[Qué se pide] Cita de forma íntegra y sin ningún cambio el texto sobre el catastrofismo ambiental.

[Fragmento del documento]
- - - - -
La postura políticamente correcta es la de los catastrofistas. El medio ambiente como lo conocemos se acerca a su inevitable destrucción por la sobreexplotación de los recursos naturales a lo largo de muchos años. De un lado están los viejos, los que se han acabado al mundo de a poco, para satisfacer su avaricia. Están representados por corporaciones voraces y gobiernos corruptos que le hacen el juego a esas corporaciones. De otro lado están los activistas y, en general, una serie de grupos de interés que pugnan por una transformación completa del modo de producción a fin de hacerlo sustentable (es decir, que el mundo no se destruya a costa del progreso industrial). También están de ese lado, se supone, las generaciones que aún no han nacido pues se entiende que los activistas también hablan por ellos.

El problema es que, como ocurre con todos los grupos de disenso del S. XXI, se ha organizado un importante movimiento basado en un diagnóstico próximo correcto, sin una propuesta técnica viable de modificación de la realidad, por lo que termina siendo un tema ideológico, militante y bastante violento si se lleva a sus últimas consecuencias. Según datos de la Agencia Internacional de Energía, las energías renovables no podrán sustituir a los combustibles fósiles durante varias décadas, sin importar el grado de inversión o de avance tecnológico que se canalicen a su desarrollo e instrumentación. La sola demanda energética doméstica de China e India requiere que la producción de los hidrocarburos en todo el mundo aumente de manera consistente. Y de las economías de China e India dependen las cadenas de suministro global de todo el mundo, incluido México.
- - - - -
[Datos]
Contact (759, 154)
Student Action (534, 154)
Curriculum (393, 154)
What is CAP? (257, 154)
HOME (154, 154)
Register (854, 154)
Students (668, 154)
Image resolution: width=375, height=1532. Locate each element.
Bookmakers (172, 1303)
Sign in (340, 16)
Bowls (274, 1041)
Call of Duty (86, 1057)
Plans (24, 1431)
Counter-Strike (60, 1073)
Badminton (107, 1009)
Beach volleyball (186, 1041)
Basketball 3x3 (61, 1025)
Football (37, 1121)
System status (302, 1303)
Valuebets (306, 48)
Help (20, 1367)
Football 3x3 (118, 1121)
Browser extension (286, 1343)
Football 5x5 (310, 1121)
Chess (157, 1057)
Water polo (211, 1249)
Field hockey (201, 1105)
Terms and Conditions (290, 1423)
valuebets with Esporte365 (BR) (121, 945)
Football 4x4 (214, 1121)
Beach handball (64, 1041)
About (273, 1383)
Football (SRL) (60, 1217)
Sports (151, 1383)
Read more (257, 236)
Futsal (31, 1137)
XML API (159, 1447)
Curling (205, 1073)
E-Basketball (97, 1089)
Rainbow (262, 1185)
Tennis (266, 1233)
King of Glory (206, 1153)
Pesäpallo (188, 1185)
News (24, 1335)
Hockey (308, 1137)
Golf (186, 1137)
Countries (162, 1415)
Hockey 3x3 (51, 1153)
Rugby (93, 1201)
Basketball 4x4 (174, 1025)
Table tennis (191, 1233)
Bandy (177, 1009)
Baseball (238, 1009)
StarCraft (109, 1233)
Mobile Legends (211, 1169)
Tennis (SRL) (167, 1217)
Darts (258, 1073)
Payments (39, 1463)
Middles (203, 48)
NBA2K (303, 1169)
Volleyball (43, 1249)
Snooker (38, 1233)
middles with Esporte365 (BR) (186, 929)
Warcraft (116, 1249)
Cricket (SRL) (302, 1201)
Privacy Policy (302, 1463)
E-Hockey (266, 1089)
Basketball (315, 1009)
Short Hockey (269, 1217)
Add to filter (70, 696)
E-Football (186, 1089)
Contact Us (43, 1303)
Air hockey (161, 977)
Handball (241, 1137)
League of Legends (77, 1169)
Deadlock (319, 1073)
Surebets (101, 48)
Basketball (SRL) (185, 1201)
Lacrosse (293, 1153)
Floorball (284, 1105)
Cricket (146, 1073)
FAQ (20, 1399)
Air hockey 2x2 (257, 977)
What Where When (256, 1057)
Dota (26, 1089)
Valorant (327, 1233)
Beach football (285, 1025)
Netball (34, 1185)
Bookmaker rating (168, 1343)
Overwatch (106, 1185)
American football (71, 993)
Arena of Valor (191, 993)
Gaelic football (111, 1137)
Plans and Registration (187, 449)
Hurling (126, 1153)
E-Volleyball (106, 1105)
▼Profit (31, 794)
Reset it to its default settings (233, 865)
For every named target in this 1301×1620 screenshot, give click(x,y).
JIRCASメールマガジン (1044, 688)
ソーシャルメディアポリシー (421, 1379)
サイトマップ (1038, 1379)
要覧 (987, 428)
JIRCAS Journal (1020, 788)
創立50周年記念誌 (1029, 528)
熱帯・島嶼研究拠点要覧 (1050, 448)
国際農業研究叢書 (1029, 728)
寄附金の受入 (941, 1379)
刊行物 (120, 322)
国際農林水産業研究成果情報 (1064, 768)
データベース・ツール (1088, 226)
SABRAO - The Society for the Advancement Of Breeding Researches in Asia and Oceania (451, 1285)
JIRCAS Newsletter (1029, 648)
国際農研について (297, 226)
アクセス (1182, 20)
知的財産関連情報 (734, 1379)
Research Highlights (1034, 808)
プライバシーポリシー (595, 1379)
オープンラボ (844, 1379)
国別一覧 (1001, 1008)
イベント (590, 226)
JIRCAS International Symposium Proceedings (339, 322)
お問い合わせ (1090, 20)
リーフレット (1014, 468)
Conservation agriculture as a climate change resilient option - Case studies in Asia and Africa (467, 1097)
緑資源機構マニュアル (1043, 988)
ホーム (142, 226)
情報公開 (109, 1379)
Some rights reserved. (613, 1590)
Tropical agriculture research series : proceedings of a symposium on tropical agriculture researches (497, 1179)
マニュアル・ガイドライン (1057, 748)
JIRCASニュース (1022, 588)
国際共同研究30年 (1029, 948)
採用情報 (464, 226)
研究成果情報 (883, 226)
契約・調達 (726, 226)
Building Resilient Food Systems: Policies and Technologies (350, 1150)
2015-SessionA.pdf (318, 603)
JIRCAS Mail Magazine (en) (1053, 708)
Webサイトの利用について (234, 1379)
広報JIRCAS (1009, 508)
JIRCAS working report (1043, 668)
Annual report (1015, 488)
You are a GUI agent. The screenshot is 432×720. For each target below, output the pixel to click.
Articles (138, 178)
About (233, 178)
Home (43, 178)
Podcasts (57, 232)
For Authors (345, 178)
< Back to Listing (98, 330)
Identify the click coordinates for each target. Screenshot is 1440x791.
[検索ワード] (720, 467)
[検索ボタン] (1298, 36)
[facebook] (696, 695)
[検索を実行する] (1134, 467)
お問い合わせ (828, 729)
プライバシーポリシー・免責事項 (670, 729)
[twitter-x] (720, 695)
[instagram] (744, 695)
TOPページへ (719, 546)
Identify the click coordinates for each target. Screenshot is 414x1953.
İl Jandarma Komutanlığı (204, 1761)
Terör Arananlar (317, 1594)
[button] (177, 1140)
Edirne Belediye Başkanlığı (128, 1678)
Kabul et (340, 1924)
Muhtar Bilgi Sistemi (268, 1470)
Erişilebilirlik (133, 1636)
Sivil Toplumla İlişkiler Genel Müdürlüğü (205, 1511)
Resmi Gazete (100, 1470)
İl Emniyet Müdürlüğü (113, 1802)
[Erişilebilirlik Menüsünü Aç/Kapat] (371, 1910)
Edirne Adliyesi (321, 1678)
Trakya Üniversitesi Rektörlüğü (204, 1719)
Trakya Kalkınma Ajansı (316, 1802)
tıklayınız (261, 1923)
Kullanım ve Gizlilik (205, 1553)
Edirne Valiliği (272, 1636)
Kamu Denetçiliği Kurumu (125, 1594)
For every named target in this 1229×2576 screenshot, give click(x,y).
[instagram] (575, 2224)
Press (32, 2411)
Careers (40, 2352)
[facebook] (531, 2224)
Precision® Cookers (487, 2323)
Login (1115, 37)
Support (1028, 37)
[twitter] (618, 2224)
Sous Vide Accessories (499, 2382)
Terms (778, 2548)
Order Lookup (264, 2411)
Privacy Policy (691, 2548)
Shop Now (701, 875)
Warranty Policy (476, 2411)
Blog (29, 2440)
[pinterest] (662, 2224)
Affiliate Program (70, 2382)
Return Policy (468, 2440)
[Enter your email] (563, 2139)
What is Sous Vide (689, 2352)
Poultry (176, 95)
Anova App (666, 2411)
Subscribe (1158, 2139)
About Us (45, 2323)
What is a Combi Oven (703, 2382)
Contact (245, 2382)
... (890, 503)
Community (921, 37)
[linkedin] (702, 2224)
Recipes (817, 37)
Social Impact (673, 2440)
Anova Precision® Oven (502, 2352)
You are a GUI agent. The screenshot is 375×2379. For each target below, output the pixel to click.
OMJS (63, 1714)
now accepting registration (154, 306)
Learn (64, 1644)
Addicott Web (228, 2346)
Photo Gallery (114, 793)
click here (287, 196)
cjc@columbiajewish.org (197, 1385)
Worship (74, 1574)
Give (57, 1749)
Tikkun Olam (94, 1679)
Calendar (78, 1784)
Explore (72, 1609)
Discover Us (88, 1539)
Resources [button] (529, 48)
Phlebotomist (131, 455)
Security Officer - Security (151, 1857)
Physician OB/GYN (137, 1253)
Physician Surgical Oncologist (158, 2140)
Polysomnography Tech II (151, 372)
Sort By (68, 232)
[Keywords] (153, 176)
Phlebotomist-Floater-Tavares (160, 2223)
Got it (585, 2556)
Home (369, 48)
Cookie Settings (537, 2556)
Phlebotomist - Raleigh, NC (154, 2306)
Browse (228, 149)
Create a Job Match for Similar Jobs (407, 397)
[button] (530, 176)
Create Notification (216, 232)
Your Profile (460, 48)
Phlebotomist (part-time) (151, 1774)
- - - - -
[Resultado del ejercicio]
La postura políticamente correcta es la de los catastrofistas. El medio ambiente como lo conocemos se acerca a su inevitable destrucción por la sobreexplotación de los recursos naturales a lo largo de muchos años. De un lado están los viejos, los que se han acabado al mundo de a poco, para satisfacer su avaricia. Están representados por corporaciones voraces y gobiernos corruptos que le hacen el juego a esas corporaciones. De otro lado están los activistas y, en general, una serie de grupos de interés que pugnan por una transformación completa del modo de producción a fin de hacerlo sustentable (es decir, que el mundo no se destruya a costa del progreso industrial). También están de ese lado, se supone, las generaciones que aún no han nacido pues se entiende que los activistas también hablan por ellos.

El problema es que, como ocurre con todos los grupos de disenso del S. XXI, se ha organizado un importante movimiento basado en un diagnóstico próximo correcto, sin una propuesta técnica viable de modificación de la realidad, por lo que termina siendo un tema ideológico, militante y bastante violento si se lleva a sus últimas consecuencias. Según datos de la Agencia Internacional de Energía, las energías renovables no podrán sustituir a los combustibles fósiles durante varias décadas, sin importar el grado de inversión o de avance tecnológico que se canalicen a su desarrollo e instrumentación. La sola demanda energética doméstica de China e India requiere que la producción de los hidrocarburos en todo el mundo aumente de manera consistente. Y de las economías de China e India dependen las cadenas de suministro global de todo el mundo, incluido México.